市場の逆境を支えたのが、企業の「選択と集中」の動きだ。ストライクの集計では、20年の上場企業による子会社・事業の売却は前年比35%増の285件とこの10年で最多。M&A件数のうち33%を占め、比率は過去10年で最高となった。特に昨年9月ころからは、コロナ禍での業績悪化に伴う事業売却が目立ってきている。

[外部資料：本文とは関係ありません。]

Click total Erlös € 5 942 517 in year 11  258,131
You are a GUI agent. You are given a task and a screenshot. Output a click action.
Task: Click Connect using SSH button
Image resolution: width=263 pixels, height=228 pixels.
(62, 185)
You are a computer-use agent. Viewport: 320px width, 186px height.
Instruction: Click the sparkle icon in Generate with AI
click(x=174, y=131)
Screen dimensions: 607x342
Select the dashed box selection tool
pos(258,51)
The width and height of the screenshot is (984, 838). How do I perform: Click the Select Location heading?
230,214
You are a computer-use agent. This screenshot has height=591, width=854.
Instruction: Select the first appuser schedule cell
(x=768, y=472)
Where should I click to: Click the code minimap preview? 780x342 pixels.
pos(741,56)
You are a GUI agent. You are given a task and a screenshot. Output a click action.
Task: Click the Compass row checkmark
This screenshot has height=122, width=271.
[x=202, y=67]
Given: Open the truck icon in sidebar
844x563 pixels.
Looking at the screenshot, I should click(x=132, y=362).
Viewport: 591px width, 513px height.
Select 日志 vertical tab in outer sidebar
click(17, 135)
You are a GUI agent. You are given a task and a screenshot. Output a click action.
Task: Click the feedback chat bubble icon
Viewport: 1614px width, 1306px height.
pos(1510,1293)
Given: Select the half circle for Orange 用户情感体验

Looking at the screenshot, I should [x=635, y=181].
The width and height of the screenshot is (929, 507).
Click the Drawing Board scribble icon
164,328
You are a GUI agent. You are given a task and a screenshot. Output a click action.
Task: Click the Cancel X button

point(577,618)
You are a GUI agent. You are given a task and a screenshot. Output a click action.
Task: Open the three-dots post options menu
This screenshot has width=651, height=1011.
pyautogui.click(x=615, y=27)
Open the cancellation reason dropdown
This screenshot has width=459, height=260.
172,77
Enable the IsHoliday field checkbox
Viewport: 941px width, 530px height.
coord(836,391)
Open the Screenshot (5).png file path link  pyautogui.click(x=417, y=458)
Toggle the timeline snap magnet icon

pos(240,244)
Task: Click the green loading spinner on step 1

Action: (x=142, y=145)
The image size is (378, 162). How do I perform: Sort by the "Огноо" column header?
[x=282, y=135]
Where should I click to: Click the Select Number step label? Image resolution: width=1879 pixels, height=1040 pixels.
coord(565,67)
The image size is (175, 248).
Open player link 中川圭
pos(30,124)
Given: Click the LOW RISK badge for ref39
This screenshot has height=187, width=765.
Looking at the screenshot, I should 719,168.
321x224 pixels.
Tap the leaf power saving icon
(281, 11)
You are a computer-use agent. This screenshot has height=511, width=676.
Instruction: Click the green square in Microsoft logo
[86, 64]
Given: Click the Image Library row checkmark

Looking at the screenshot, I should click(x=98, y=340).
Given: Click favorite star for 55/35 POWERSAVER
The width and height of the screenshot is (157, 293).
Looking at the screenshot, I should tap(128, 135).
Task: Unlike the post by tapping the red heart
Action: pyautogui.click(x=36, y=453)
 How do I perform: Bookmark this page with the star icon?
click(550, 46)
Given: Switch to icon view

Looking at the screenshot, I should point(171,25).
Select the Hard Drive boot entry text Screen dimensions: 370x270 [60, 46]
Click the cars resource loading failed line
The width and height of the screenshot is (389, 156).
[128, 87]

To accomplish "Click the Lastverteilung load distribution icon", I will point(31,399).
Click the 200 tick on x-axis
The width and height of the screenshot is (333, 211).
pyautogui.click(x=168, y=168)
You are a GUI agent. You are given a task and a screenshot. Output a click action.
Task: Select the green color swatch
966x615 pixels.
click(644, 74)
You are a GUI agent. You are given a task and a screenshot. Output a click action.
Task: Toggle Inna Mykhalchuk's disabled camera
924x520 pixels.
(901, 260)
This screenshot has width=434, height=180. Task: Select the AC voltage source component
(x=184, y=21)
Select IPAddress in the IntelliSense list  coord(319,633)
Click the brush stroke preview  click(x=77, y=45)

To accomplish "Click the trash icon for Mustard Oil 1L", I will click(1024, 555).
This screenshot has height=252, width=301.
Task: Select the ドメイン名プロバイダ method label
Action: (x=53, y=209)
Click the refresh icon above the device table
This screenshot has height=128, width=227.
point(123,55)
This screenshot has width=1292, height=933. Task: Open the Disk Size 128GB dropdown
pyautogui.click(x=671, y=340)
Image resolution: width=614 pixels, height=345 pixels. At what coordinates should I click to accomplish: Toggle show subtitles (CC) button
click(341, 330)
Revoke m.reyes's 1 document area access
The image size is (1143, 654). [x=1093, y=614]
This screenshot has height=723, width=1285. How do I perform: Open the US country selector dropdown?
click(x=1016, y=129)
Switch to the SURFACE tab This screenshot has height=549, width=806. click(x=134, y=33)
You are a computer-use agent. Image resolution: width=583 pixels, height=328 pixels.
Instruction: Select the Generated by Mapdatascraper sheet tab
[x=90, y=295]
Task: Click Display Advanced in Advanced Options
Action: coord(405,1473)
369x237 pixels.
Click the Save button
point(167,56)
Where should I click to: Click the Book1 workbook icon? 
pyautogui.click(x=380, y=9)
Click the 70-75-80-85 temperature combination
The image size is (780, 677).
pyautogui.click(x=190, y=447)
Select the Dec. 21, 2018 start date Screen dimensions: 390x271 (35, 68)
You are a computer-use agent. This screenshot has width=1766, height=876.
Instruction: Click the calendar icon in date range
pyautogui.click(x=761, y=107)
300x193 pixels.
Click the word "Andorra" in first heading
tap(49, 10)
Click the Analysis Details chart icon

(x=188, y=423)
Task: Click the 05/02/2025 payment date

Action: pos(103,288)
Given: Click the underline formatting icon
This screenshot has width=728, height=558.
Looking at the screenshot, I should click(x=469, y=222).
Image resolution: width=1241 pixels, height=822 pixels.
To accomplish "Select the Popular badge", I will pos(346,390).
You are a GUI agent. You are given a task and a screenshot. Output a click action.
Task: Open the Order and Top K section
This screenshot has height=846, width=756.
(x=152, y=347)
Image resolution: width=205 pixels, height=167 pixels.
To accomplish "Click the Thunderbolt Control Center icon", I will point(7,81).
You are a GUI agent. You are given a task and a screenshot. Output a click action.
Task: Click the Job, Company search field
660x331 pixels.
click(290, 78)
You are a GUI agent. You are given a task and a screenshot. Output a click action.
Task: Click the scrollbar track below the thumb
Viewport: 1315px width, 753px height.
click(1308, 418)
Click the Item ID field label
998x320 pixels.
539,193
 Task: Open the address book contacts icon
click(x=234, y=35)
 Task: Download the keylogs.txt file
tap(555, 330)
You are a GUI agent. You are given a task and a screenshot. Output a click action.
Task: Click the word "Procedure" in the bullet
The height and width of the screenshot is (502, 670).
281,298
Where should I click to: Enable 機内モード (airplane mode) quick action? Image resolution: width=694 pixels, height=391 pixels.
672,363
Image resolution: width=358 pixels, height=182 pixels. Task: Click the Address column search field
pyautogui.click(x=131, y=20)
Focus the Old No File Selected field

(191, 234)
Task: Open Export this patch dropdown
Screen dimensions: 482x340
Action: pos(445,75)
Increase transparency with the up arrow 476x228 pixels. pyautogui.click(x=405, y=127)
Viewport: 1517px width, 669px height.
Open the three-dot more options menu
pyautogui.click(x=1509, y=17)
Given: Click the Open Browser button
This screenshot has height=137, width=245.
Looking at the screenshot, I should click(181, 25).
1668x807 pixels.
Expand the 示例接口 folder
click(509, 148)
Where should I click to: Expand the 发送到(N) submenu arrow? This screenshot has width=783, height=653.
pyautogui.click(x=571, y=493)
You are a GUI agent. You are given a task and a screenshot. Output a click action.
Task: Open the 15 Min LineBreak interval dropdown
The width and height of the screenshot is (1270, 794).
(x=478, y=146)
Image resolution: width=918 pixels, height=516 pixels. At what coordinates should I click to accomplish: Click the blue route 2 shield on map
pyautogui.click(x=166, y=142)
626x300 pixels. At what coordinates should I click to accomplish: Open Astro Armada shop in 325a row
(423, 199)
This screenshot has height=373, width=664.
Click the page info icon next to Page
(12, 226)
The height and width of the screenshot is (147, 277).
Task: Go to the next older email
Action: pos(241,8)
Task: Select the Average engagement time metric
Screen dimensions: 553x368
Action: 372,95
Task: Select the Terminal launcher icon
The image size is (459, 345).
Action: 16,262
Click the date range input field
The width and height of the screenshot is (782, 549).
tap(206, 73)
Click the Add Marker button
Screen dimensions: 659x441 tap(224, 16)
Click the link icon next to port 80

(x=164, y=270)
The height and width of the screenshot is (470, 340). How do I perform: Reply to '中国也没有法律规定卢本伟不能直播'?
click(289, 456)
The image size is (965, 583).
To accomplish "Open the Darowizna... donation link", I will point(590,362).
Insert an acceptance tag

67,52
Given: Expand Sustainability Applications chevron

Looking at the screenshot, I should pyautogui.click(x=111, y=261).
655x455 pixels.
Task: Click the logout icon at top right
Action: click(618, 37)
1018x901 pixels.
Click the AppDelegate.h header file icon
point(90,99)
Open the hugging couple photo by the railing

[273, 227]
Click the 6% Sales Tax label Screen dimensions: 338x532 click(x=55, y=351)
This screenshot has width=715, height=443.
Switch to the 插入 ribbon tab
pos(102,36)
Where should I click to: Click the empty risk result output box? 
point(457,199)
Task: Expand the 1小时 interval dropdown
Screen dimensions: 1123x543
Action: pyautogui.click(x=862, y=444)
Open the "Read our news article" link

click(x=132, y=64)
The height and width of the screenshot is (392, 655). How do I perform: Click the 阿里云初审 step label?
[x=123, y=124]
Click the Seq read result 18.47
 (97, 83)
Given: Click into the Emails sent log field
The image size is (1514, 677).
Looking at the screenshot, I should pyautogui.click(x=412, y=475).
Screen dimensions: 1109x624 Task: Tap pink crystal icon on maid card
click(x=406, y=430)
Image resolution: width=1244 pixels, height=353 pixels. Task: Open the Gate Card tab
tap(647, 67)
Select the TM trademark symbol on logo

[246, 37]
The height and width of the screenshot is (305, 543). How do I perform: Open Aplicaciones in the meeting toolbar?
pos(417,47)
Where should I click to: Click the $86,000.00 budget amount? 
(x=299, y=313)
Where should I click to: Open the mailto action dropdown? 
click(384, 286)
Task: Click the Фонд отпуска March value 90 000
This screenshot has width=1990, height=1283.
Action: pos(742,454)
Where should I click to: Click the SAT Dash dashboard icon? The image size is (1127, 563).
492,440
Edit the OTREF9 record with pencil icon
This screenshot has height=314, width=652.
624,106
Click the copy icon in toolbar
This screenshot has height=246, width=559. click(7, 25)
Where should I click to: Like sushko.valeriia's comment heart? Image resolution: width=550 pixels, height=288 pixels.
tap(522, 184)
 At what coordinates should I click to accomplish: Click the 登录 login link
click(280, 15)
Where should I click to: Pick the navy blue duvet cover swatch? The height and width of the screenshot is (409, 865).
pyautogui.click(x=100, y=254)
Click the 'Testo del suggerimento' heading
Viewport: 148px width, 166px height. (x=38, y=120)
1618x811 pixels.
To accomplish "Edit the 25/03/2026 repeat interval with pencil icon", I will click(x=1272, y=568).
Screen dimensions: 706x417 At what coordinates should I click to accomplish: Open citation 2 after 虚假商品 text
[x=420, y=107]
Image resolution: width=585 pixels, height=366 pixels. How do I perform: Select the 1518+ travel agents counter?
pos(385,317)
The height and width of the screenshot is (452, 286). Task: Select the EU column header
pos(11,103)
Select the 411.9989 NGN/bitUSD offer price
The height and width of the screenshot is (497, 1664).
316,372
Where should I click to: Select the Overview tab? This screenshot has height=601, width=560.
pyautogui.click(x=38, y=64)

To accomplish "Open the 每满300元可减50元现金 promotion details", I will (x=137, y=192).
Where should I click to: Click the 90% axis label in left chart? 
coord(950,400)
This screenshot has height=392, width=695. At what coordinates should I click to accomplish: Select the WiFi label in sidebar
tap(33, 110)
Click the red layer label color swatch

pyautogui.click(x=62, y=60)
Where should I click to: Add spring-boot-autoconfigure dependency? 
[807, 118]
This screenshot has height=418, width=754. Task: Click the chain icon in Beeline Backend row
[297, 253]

ニッセイ基礎研究所の井出真吾上席研究員は「コーポレートガバナンス・コード(企業統治指針)導入など、企業が資本効率の改善を迫られているなかでコロナ・ショックが発生した。これが企業の危機感を高め、事業の選択と集中を加速させた」と分析する。
2020年のM&A取引金額は「10兆円」超え
取引金額が年間10兆円の大台に乗せるのは2018年(13兆7836億円)、2016年(12兆1407億円)に続く3度目。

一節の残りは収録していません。